Le train a un avantage énorme sur la voiture : on peut se lever. Encore faut-il savoir quoi faire des deux heures assises entre deux allers-retours au bout du wagon.

Ce qui change en train par rapport à la voiture

En train, l’enfant peut bouger, se lever, marcher, aller voir la fenêtre du couloir. C’est un soulagement énorme, et c’est aussi la principale difficulté : il y a des voisins, et tout le wagon entend ce qui se passe à votre place.

Le travail du parent n’est donc pas de le clouer sur son siège, mais d’alterner : un temps assis avec un jeu, un temps debout avec une mission, puis on recommence. Un enfant de 3 ans tiendra beaucoup mieux deux heures ainsi découpées qu’une heure d’immobilité forcée.

Six jeux pour occuper un enfant pendant un trajet en train

Tous se jouent depuis le siège, sans matériel, et se coupent net quand le contrôleur arrive.

  • Le paysage qui défile : on choisit une catégorie, vaches, éoliennes, ponts, châteaux d’eau, et on compte jusqu’à la gare suivante. Le gagnant choisit la catégorie du tour d’après.
  • La gare mystère : à chaque arrêt, on lit le nom de la gare et on invente ce qu’on y fabrique, des chaussettes rouges, des cornichons géants. Une phrase chacun, pas plus.
  • Le circuit de la tablette : la tablette rabattable du siège devient un plateau, et on y fait rouler un bouchon d’une main à l’autre sans le faire tomber. On complique en fermant un œil.
  • La mission du wagon : avant de partir marcher, l’enfant reçoit une mission, compter les portes, trouver combien de gens portent un pull rayé. Il revient avec un chiffre à annoncer, ce qui donne un but à la promenade.
  • Dans ma valise : « dans ma valise, j’emporte un... », chacun répète la liste et ajoute un objet. À 3 ans, on s’arrête à quatre objets et on souffle les premiers.
  • Le dos qui devine : l’enfant dessine une forme avec son doigt dans votre dos, et vous devinez. Totalement silencieux, parfait quand le wagon somnole.

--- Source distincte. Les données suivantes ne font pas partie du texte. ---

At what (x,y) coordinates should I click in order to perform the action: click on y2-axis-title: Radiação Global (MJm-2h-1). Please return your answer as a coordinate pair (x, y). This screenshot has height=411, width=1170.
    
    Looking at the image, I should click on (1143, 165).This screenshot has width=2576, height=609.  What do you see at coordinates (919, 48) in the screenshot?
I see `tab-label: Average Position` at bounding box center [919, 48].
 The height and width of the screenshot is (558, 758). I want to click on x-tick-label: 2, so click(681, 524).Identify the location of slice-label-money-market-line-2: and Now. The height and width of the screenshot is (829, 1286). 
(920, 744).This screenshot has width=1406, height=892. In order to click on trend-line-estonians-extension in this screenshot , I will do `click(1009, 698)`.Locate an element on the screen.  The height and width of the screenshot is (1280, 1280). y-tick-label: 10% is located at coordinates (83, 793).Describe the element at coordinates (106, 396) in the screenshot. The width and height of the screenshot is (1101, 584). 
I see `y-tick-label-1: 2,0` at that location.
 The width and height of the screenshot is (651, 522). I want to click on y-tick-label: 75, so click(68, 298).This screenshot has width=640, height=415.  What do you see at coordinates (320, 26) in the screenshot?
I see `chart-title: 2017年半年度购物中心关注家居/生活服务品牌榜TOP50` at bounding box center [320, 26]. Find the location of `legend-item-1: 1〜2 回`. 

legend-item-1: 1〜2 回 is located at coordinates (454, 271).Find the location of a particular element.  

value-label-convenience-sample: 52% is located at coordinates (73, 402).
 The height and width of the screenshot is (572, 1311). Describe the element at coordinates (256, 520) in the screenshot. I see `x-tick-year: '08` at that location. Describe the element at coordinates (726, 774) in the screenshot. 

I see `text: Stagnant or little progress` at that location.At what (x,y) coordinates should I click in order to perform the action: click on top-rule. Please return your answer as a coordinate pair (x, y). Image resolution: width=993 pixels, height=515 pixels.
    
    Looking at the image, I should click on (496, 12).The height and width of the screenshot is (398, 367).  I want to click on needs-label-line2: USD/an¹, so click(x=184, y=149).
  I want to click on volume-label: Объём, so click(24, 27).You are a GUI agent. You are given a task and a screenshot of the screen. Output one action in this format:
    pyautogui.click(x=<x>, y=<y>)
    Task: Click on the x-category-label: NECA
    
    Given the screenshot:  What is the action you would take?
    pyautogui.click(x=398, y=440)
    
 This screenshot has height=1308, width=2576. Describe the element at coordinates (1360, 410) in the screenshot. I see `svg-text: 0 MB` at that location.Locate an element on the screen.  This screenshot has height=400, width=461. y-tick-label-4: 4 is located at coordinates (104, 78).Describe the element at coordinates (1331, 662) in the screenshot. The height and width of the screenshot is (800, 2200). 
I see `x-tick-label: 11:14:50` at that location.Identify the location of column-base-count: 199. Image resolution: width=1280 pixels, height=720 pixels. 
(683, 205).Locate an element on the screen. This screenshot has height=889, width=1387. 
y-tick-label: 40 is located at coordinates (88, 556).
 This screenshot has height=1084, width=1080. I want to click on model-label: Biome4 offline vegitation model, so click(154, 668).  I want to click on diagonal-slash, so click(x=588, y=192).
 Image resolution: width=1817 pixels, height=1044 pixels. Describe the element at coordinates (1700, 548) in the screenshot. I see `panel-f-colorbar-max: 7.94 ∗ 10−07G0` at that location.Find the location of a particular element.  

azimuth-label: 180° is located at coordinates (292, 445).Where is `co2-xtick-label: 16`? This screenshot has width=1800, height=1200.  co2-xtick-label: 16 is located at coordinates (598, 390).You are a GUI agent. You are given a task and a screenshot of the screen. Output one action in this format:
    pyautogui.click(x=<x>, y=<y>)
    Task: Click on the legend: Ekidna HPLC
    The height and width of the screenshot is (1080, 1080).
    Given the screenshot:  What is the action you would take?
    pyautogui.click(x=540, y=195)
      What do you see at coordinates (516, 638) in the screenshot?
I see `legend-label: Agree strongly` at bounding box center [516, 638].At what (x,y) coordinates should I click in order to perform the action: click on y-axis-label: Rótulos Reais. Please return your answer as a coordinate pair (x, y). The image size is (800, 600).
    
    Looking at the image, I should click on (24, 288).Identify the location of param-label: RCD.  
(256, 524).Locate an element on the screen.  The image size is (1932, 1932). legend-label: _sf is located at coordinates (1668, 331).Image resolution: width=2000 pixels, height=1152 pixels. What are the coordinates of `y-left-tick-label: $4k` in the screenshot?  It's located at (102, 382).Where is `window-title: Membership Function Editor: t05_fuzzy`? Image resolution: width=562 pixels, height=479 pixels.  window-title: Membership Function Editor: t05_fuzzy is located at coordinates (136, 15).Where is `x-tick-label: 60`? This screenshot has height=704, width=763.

Choisir sa place et organiser le trajet avant de monter

Une bonne place fait la moitié du voyage. Visez un carré ou un espace prévu pour les familles, dans le sens de la marche, et si possible côté couloir pour vous, fenêtre pour lui. La fenêtre occupe gratuitement pendant de longues minutes, surtout à 3 ans.

  • Monter tôt pour installer les affaires sans bousculade.
  • Sortir dès le départ ce qui servira : eau, mouchoirs, en-cas.
  • Repérer les toilettes et le bout du wagon avec lui, en jouant.
  • Prévoir un pull : un enfant qui a froid tient beaucoup moins longtemps.

Les trois moments qui coincent : le départ, le milieu, la descente

Au départ, tout est nouveau et il tient tout seul : ne gaspillez pas vos meilleurs jeux à ce moment-là. Le vrai creux arrive vers le milieu du trajet, souvent après le premier arrêt long. Gardez-en deux pour là.

La descente est le moment le plus tendu, parce que vous portez les sacs et surveillez la porte en même temps. Annoncez-la dix minutes avant, donnez-lui une chose précise à tenir ou à porter, et faites-en son travail à lui. Un enfant qui a une tâche est un enfant qui ne part pas dans le couloir au mauvais moment.

Une activité qui tient compte du wagon où vous êtes

Sur le quai ou au milieu du trajet, personne n’a envie de fouiller un blog. PIMOO sert une seule activité à la fois, choisie selon le lieu que vous indiquez : un train n’appelle pas les mêmes jeux qu’un salon. Le code gravé sur le porte-clés ouvre l’accès, il n’y a ni compte ni notification.

Le reste tient à peu de choses : alterner assis et debout, garder deux jeux pour le creux, et annoncer la descente à l’avance.